*SHORT TASK 1:* In the text on accounting estimates and foreign currency, what is the Company's functional and presentation currency?
*SHORT TASK 2:* Carry on the text on accounting estimates and foreign currency from its last sentence.

These estimates and their associated assumptions are based on
historical experience and various other factors that are believed
to be reasonable under the circumstances, the results of which form
the basis of making judgements about the carrying values of assets
and liabilities that are not readily apparent from other sources.
Actual results may differ from these estimates.
The estimates and their underlying assumptions are reviewed on
an ongoing basis. Revisions to accounting estimates are recognised
in the period in which the estimate is revised if the revision
affects only that period, or in the period of revision and future
periods if the revision affects both current and future
periods.
The key estimates made by management in the application of IFRS
that have a significant effect on the financial statements and that
have a significant risk of material adjustment relate to the
valuation of unquoted financial instruments as described in note
2d.
c) Foreign Currency
i) Functional and presentation
currency
These audited financial statements have been prepared in US
dollars (US$), which is the Company’s functional and presentation
currency, rounded to the nearest US dollar. The Board of Directors
considers the US dollar to be the currency that most faithfully
represents the economic effect on the Company of the underlying
transactions, events and conditions. The US dollar is the currency
in which the Company measures its performance and reports its
results. This determination also considers the competitive
environment in which the Company is compared to other investment
products.

*COLLECTED DATA:*
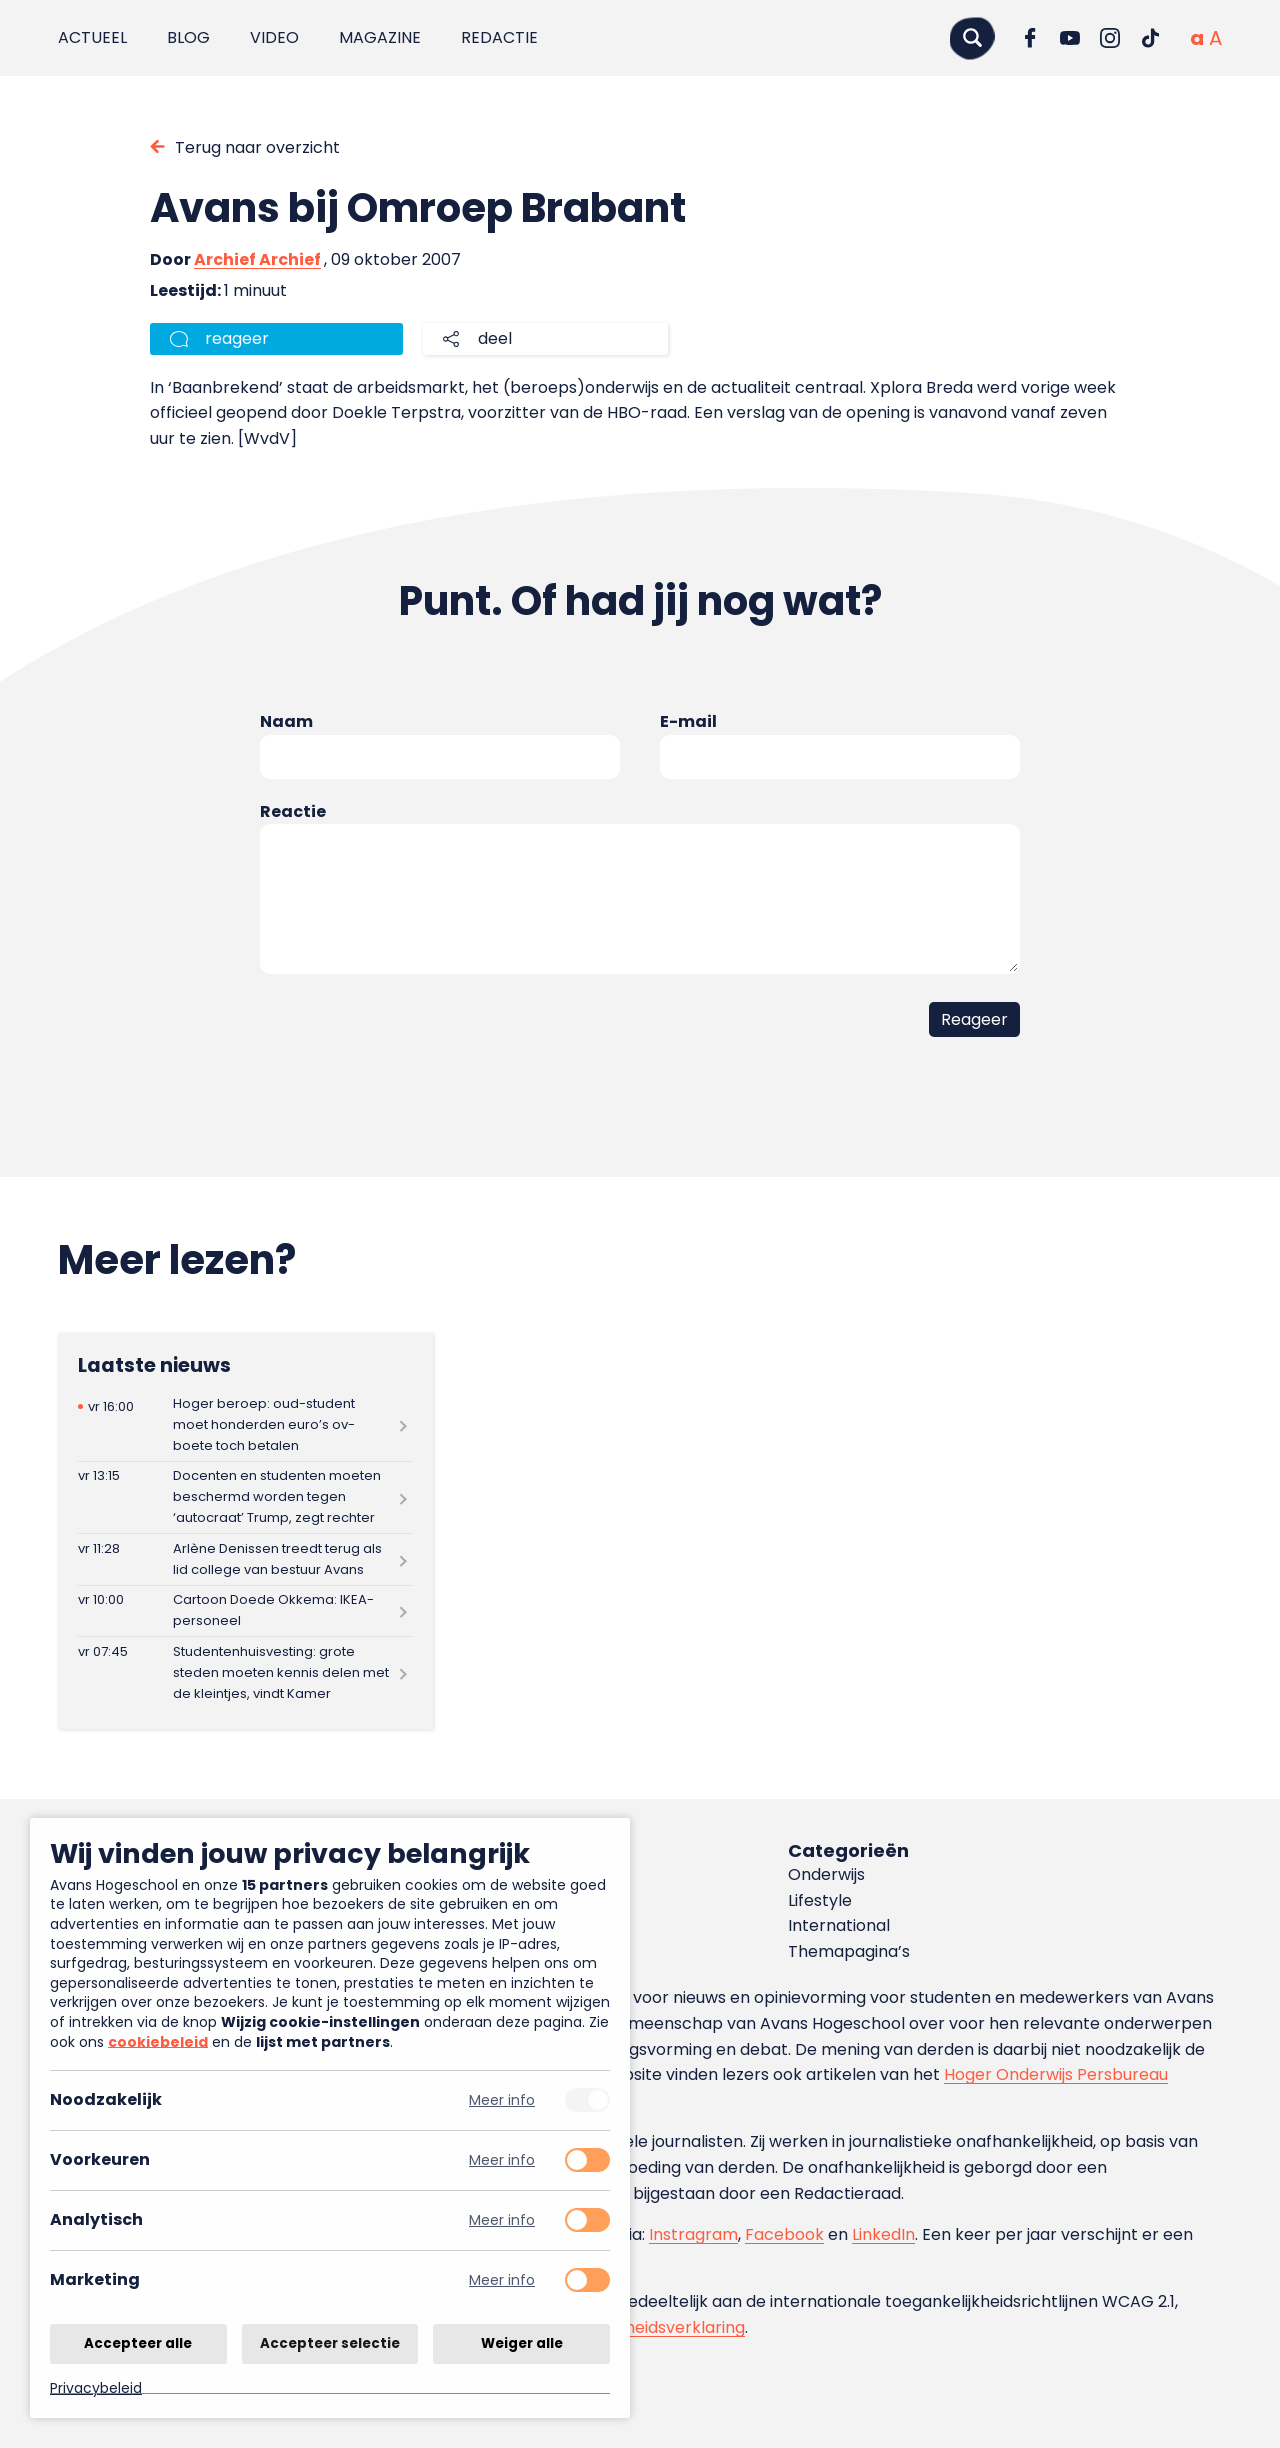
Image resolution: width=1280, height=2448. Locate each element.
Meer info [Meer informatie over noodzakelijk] (502, 2100)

*FINAL RESULT 1:* The US dollar (US$).

*FINAL RESULT 2:*
ii) Transactions and balances
Foreign currency transactions are translated into the functional
currency using the exchange rates prevailing at the date of the
transaction. Foreign currency monetary assets and liabilities are
translated into the functional currency using the exchange rate
prevailing at the Statement of Financial Position date.
Foreign exchange gains and losses arising from translation are
included in net foreign currency gain/(loss) in the Statement of
Comprehensive Income.
Foreign exchange gains and losses relating to the financial
assets and liabilities carried at fair value through profit or loss
are presented in the Statement of Comprehensive Income within
“Other net changes in fair value on financial assets and
liabilities at fair value through profit or loss”.
d) Financial Assets and Financial Liabilities
i)
Classification
The Company has classified financial assets and financial
liabilities into the following categories:
-
Financial assets and financial liabilities at fair value through
profit or loss:
Financial assets and liabilities held
for trading:
Financial assets or financial liabilities classified as held for
trading are those acquired or incurred principally for the purpose
of selling or repurchasing in the short term. Derivatives,
including forward foreign currency contracts, are categorised as
financial assets or financial liabilities held for trading.
Financial :
Financial assets and financial liabilities designated at fair
value through profit or loss at inception are financial instruments
that are not classified as held for trading but are managed, and
whose performance is evaluated on a fair value basis in accordance
with the Company’s documented investment strategy. These financial
instruments include direct debt or equity investments and
investments in quoted and unquoted Ashmore Funds (“Funds”).
-
Financial assets and financial liabilities at amortised cost:
Loans and receivables
This includes cash and cash equivalents and other
receivables.
Other financial liabilities
This includes other payables.
ii) Initial
recognition
Regular purchases and sales of financial assets and liabilities
are initially recognised on the trade date – the date on which the
Company becomes a party to the contractual provisions of the
instrument. Other financial assets and liabilities are recognised
on the date they are originated.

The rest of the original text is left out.